• Exercise brief
Where does the word "computer" appear in the entries below? Copy each line that holds it.

Pixel coordinate grounding data:
*** Block opens ***

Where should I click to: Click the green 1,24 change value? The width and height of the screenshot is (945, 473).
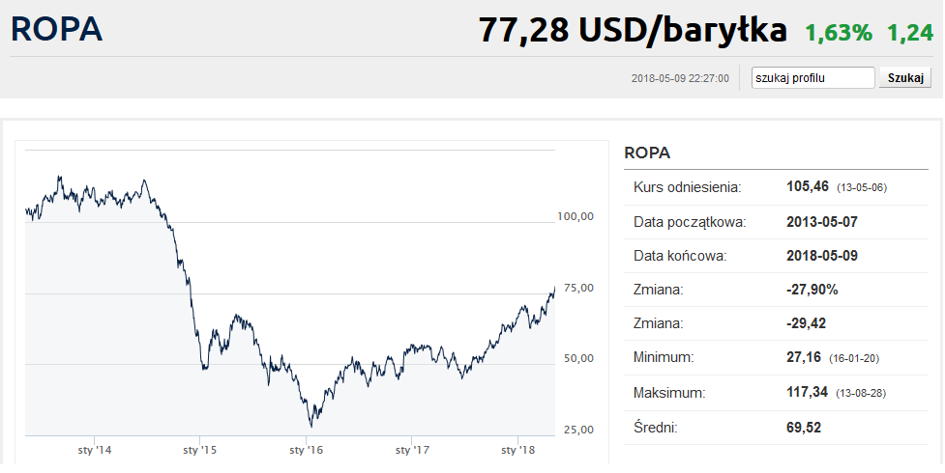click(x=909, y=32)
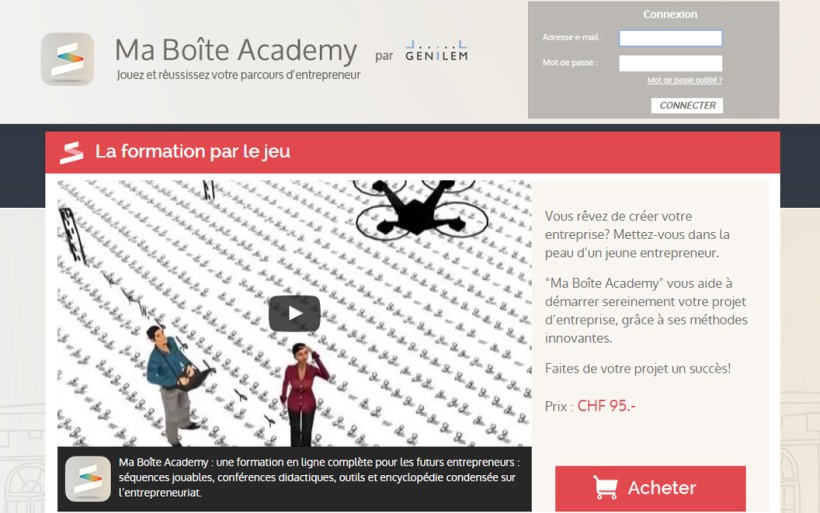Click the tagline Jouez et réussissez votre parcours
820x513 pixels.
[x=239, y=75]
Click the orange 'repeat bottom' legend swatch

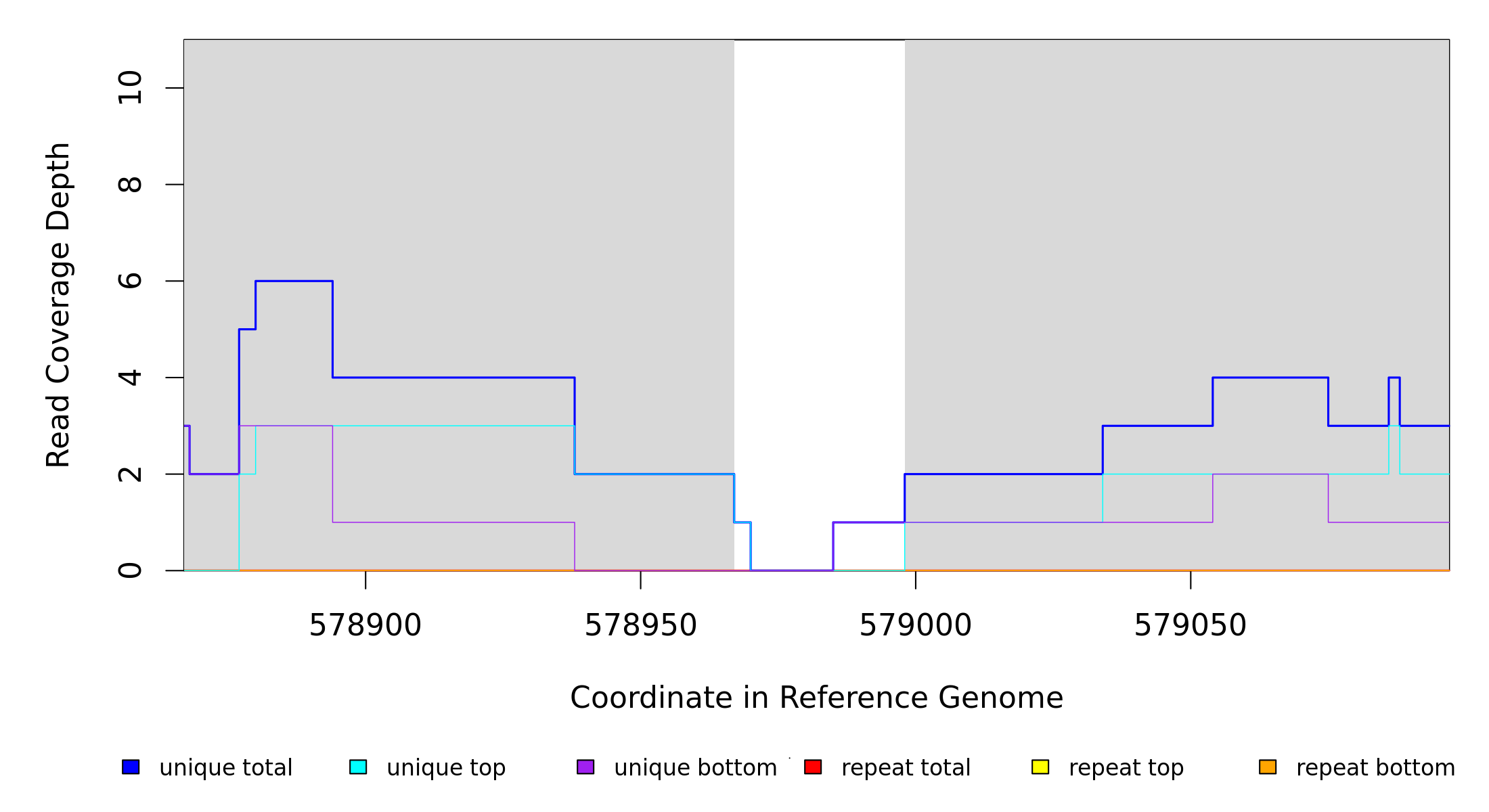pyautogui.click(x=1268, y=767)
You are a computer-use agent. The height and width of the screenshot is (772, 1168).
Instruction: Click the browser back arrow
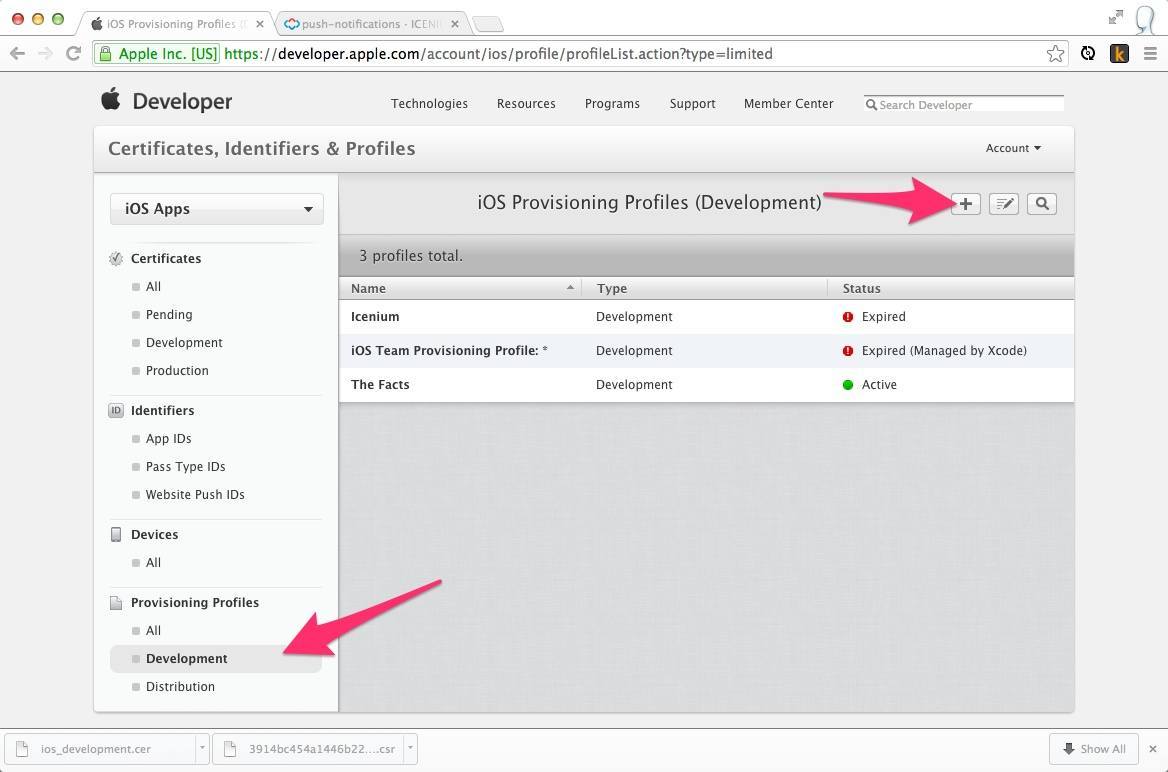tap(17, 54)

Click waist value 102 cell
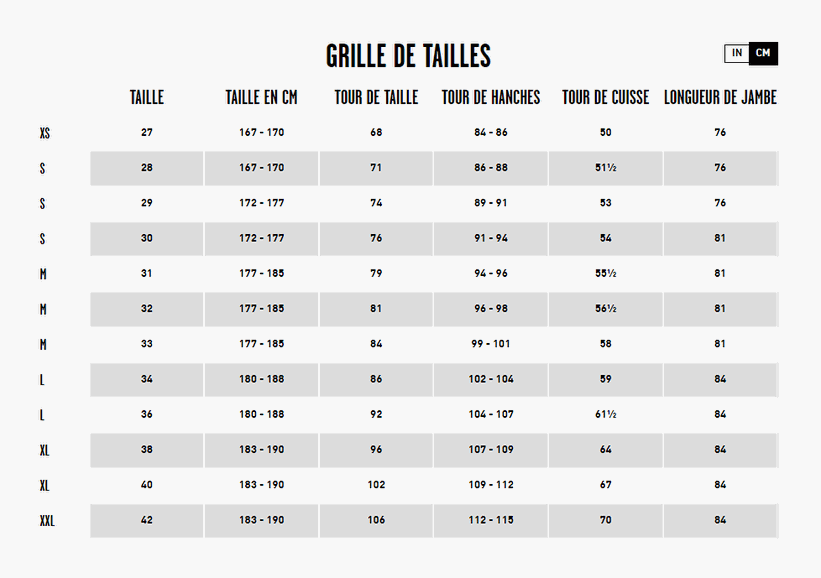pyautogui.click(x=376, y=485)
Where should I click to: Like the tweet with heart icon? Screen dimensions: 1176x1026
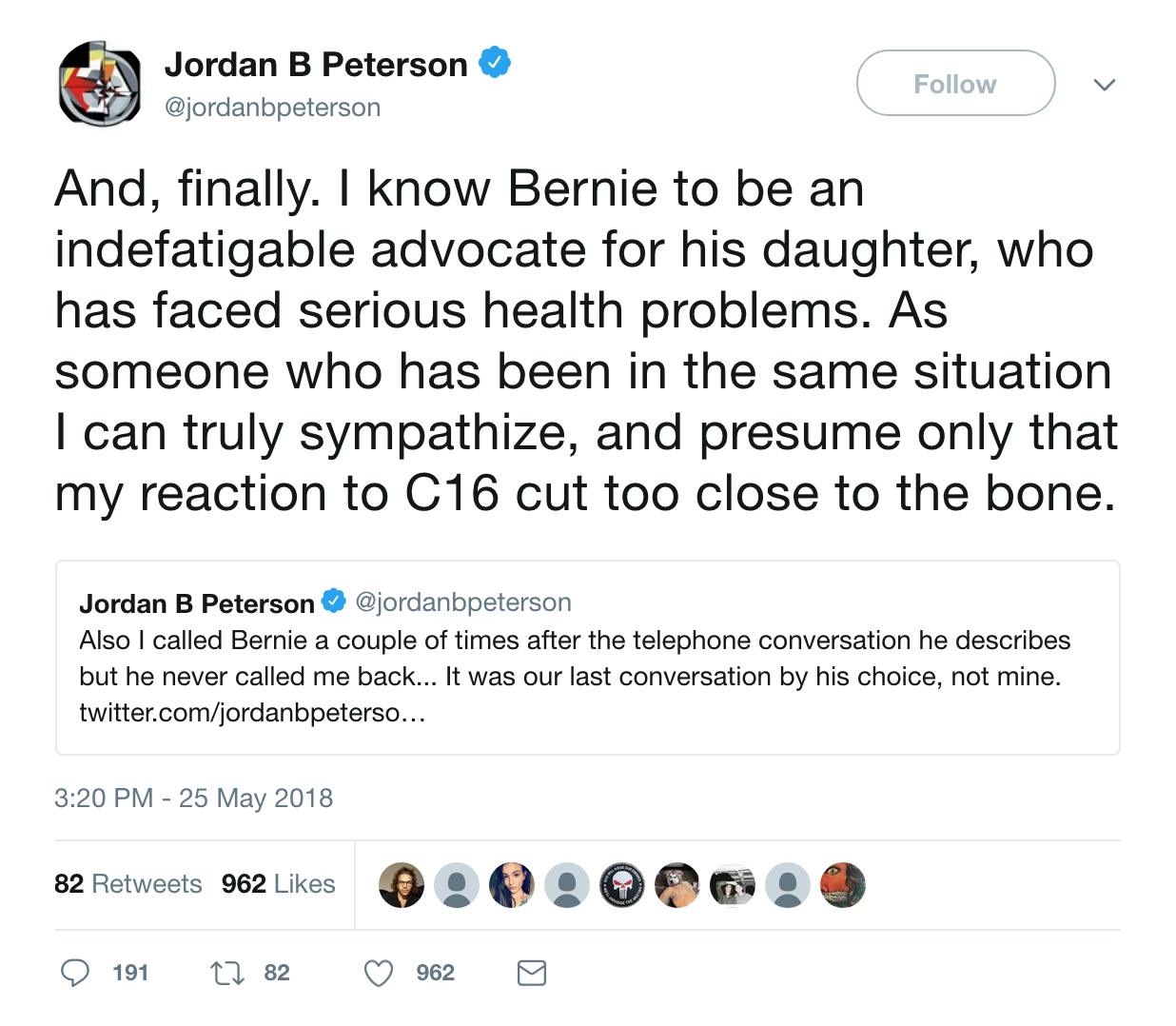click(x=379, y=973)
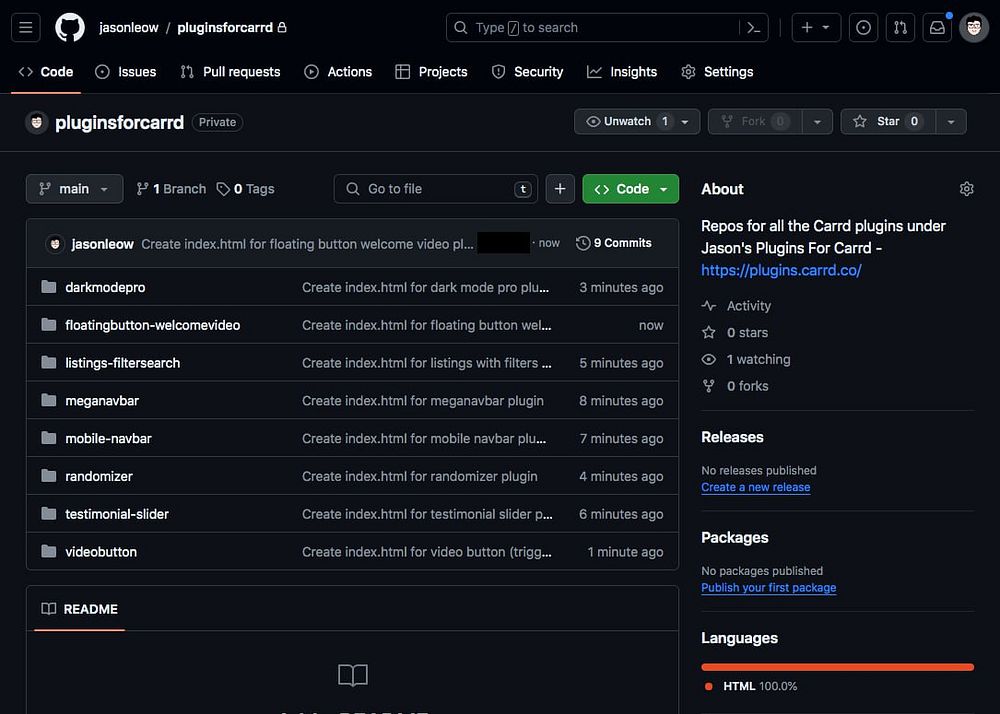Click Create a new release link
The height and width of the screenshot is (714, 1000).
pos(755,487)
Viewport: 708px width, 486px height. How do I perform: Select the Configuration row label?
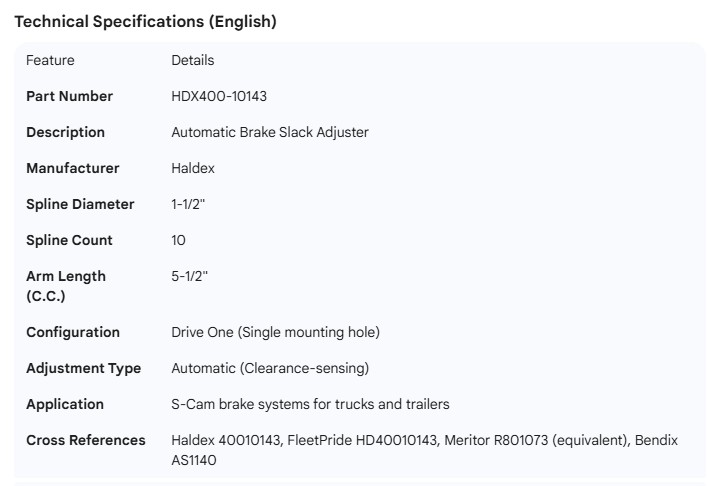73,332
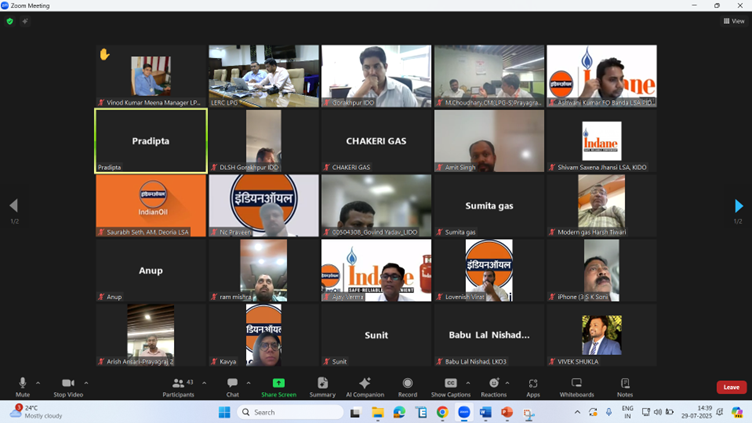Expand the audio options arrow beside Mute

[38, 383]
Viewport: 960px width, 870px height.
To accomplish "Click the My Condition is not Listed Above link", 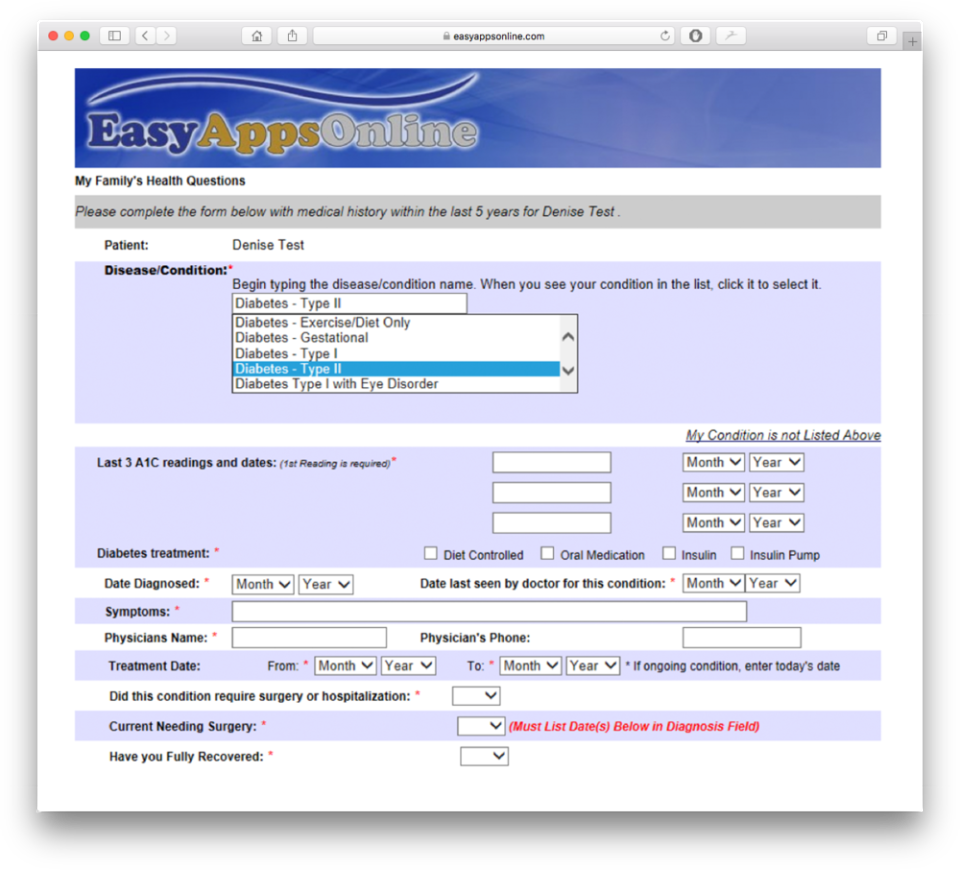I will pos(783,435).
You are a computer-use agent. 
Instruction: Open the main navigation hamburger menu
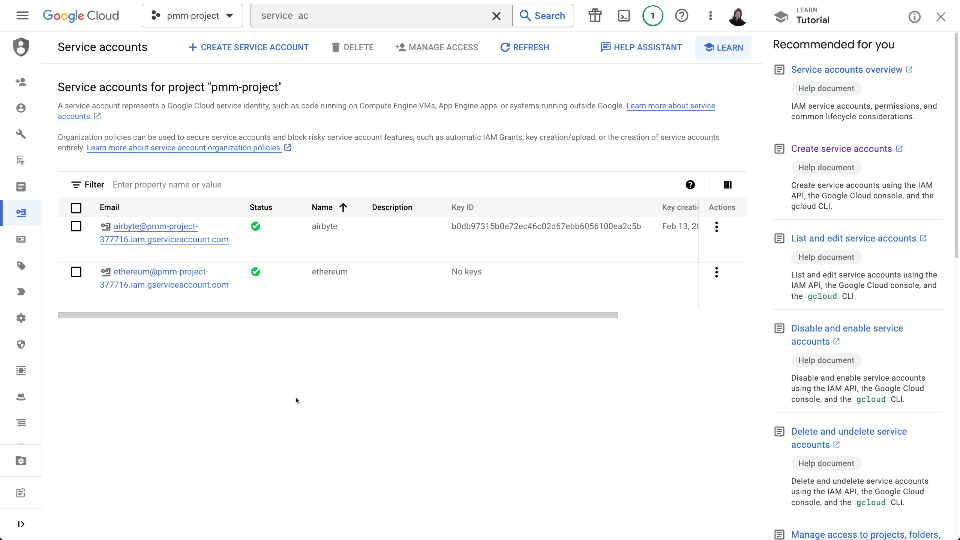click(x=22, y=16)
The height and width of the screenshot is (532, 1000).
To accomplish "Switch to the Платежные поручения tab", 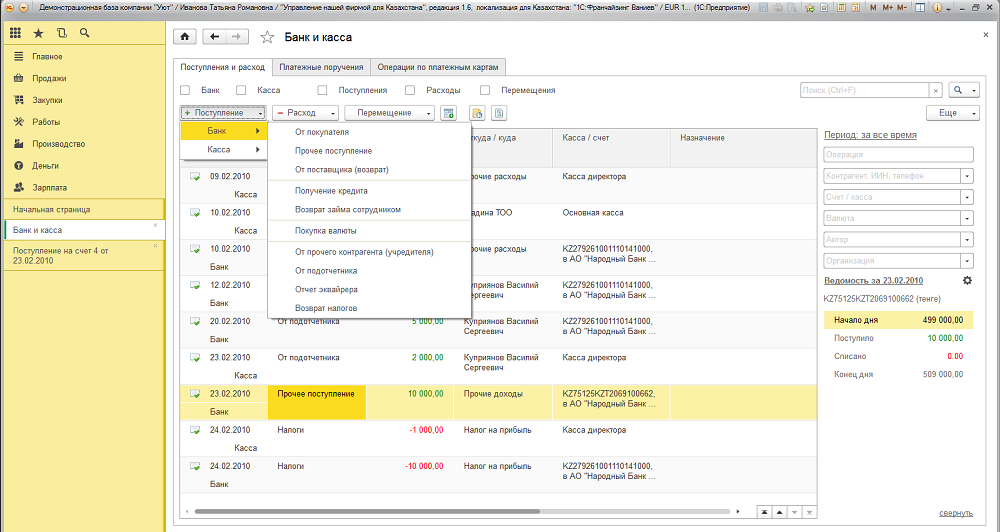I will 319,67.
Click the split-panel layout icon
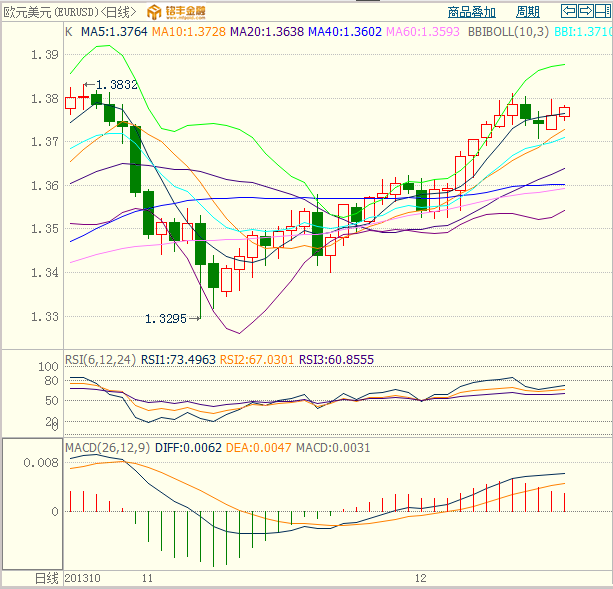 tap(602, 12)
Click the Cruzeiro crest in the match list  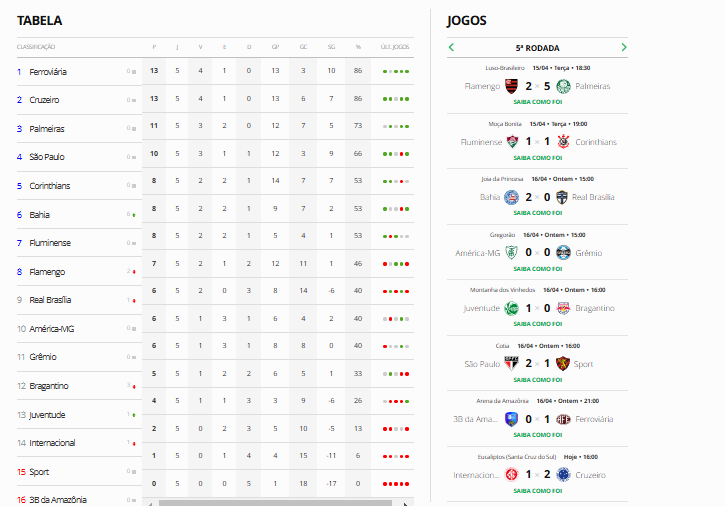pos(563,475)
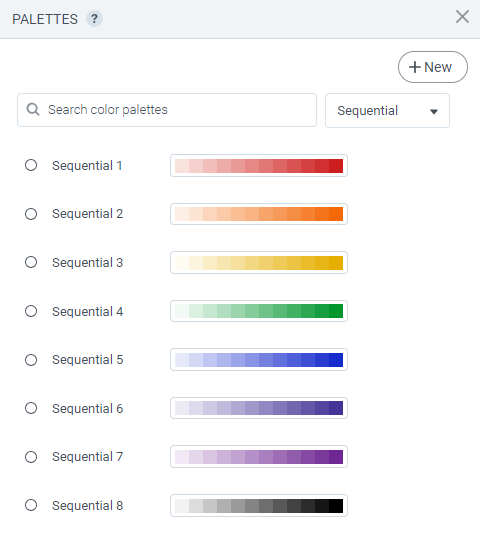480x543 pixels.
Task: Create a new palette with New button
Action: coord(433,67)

*** Block closes ***

• Reply
You are a computer-use agent. The height and width of the screenshot is (772, 1168).
You are a computer-use agent. 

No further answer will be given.